An expedition of the Finnish non-profit organization Badewanne, which documents the sunken ships of the First and Second World Wars in the Gulf of Finland, found a wooden sailing ship of the 17th century at the bottom.
It lies at a depth of about 85 meters. The ship's hull was not damaged. Apparently, the ship died, not hitting the reefs, but capsizing during a storm. The low temperature and low salinity of the waters of the Baltic Sea do not allow ship worms to survive in it - mollusks that damage wood, so the sunken ship is in good condition. The greatest damage to him was once caused by a fishing trawl, which was dragged from the bow to the stern of the ship. At this point, the masts were torn down, some of the deck planks torn out, and the wooden sculptures that adorned the stern were demolished.

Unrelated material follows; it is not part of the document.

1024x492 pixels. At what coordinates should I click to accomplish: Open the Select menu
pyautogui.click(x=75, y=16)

Flutes, illustration of the 17th century. University of Toronto Wenceslaus Hollar Digital Collection
According to the characteristic shape of the hull, experts concluded that this is a flute - a Dutch merchant ship that appeared at the turn of the 16th-17th centuries. Thanks to their shallow draft, spacious holds and narrow deck, the three-masted flutes were fast, roomy, and could navigate both on the open sea and on inland waterways, and an innovative system of pulleys and hoists for controlling the sails made it possible to cope with the ship with a small crew. Flutes were cheap and efficient ships of the Netherlands East India Company and dominated the Baltic in the 16th and 18th centuries.

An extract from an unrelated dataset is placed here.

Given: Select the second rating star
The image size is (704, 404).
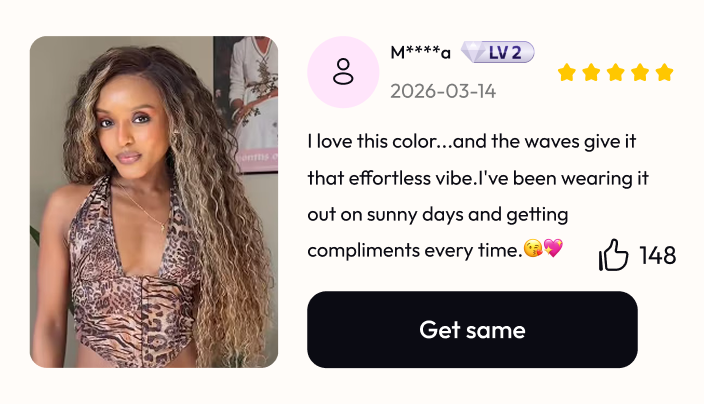Looking at the screenshot, I should 591,72.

The Badewanne team will continue to study the sunken ship in collaboration with the Finnish Heritage Agency and Stockholm University marine archaeologist Niklas Eriksson. “The ship exhibits many of the characteristics of a flute, but there are also some unique features, including the design of the stern. Perhaps this is an early example of a design. The shipwreck thus provides a unique opportunity to explore the development of a type of ship that has traveled around the world and became the instrument that laid the foundation for early modern globalization,”says Niklas Eriksson.